Untuk itu, Komite Teater akan kembali mengundang asosiasi teater plus, termasuk dinas, untuk inventarisasi permasalahan dan membuka ruang dialog. “Jika nantinya ada kebutuhan tertentu, mungkin kita akan bentuk tim ad hoc untuk menyusun pedoman FTJ yang baru,” tegas Adit.

Menanggapi hal itu, Harris Priadie Bah mengatakan aturan FTJ tidak perlu diutak-atik. Jika ada pemikiran lain yang jenius, Harris menyarankan untuk  membentuk festival baru.

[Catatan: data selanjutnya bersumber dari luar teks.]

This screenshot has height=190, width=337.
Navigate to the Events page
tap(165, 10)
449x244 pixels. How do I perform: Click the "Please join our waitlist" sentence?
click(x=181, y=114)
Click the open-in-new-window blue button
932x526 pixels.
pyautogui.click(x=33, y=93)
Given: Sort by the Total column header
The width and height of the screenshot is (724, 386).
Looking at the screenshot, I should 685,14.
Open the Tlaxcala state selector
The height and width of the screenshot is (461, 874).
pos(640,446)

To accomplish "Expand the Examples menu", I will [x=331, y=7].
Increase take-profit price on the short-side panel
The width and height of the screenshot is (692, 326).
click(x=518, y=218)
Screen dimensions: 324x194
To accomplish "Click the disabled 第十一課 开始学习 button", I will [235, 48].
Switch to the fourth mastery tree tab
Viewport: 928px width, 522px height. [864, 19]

“Kalau kita analogikan FTJ sebagai orang yang telah dewasa, di mana usianya sudah 52 tahun, dan konsisten hadir setiap tahun, mestinya tidak ada persoalan lagi. Untuk itu jangan diutak-atik lagi karena sejak Wahyu Sihombing, pedomannya sudah sangat jelas,” ujar Harris Bah yang sempat memprotes di-takedown-nya nama Joind Bayuwinanda sebagai salah satu narasumber diskusi tersebut.

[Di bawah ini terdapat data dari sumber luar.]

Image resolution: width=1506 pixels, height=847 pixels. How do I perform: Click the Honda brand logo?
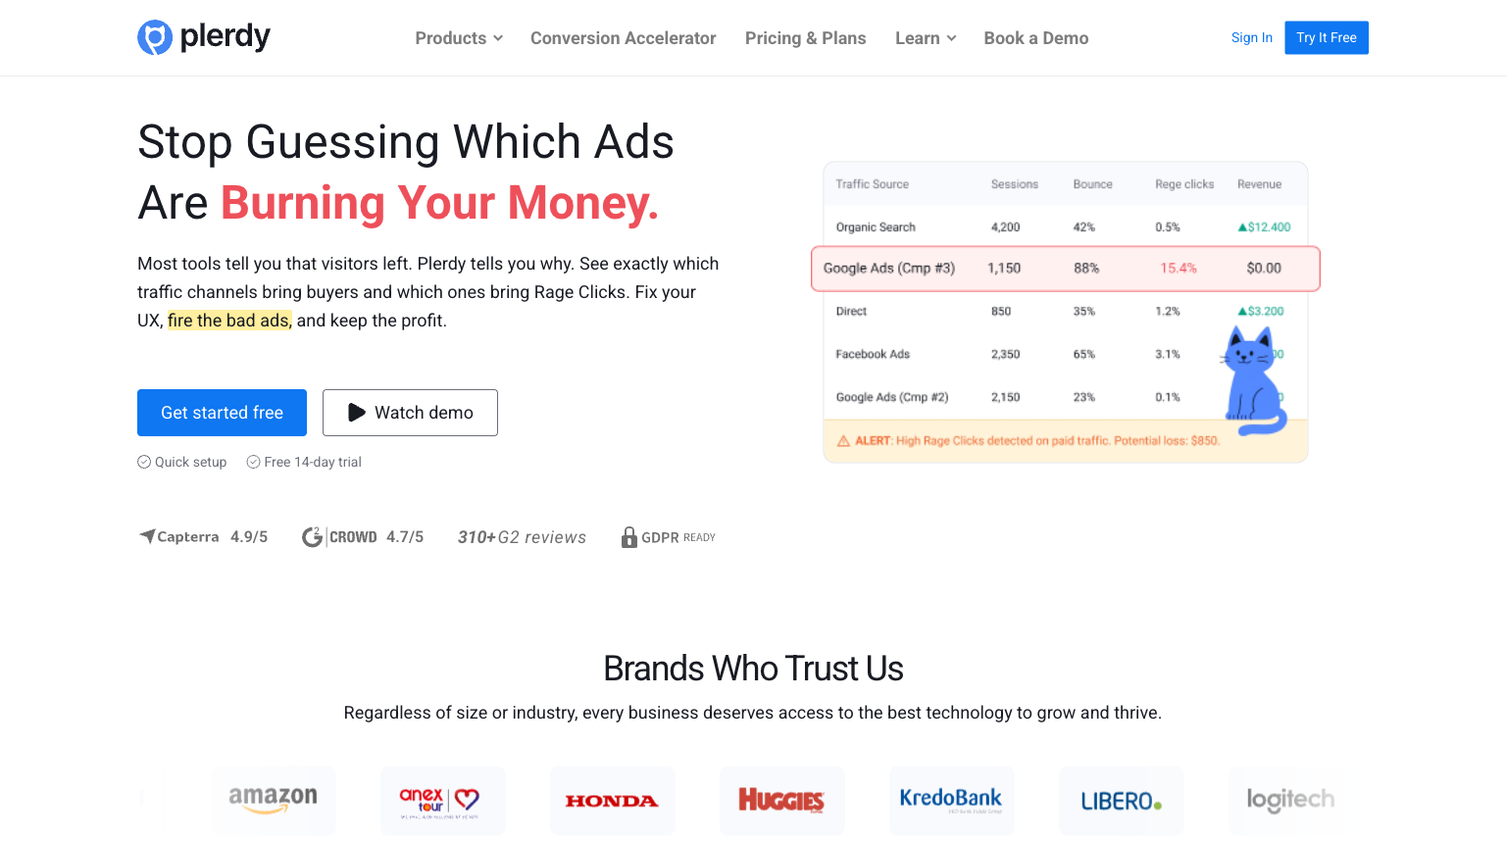[x=612, y=801]
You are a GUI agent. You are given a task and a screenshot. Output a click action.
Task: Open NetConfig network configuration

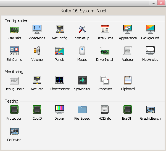tap(60, 29)
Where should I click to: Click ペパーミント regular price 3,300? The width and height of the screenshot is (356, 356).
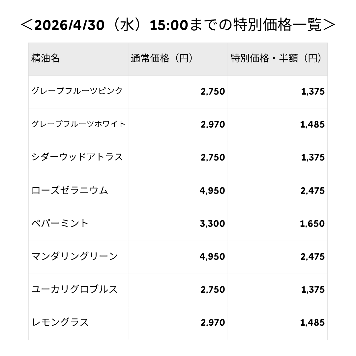pos(212,224)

Diakui Harris Bah, lahirnya FTR didasari oleh keprihatinan Wahyu Sihombing (alm) sebagai drawanan, pengajar IKJ (dulu Lembaga Pendidikan Kesenian Jakarta/LPKJ) sekaligus anggota Komite Teater DKJ, terhadap kaum remaja yang memiliki energi besar namun kurang tersalurkan sehingga melakukan kegiatan-kegiatan kurang positif seperti tawuran, nonglrong di pinggir jalan sambil menenggak miras atau nge-gele.

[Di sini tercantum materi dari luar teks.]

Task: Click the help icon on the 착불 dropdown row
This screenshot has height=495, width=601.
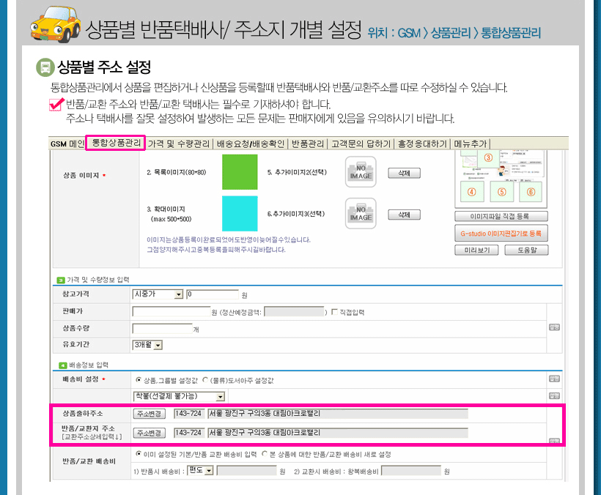Action: pos(554,395)
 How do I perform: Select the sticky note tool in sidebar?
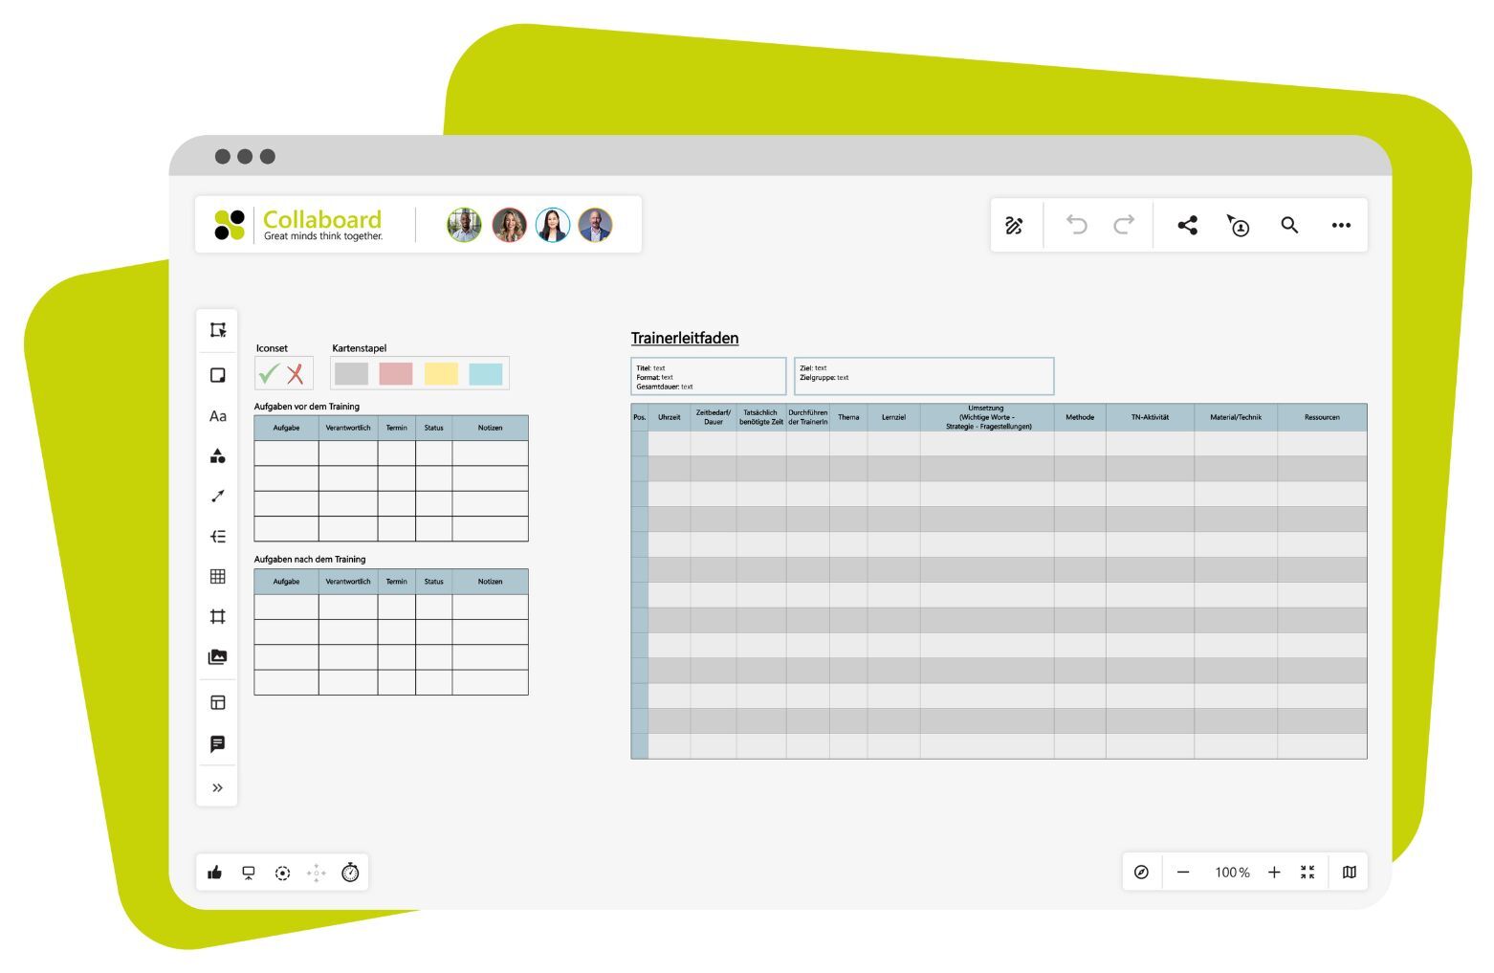coord(217,375)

“Dalam perkembangannya, FTR berubah menjadi FTJ bersebab kehadirannya memang menarik perhatian banyak orang dalam usia yang beragam,” jelas Harris Bah.

Diskusi yang diselenggarakan Asosiasi Teater Jakarta Pusat (ATAP) bekerjasama dengan Program Studi Seni Pertunjukan IKJ, semakin hangat dengan adanya tanggapan dan masukan, baik pro maupun kontra  dari peserta yang berasal dari berbagai asosiasi teater se-Jakarta. Hadir juga penggiat teater dari berbagai daerah seperti Jawa Timur, Jawa Barat, dan Sumatera Utara.

“Hasil diskusi merekomendasikan para asosiasi teater dan Komite Teater DKJ untuk melakukan rembug tentang perubahan pedoman FTJ,” ujar Sihar kepada PojokTIM.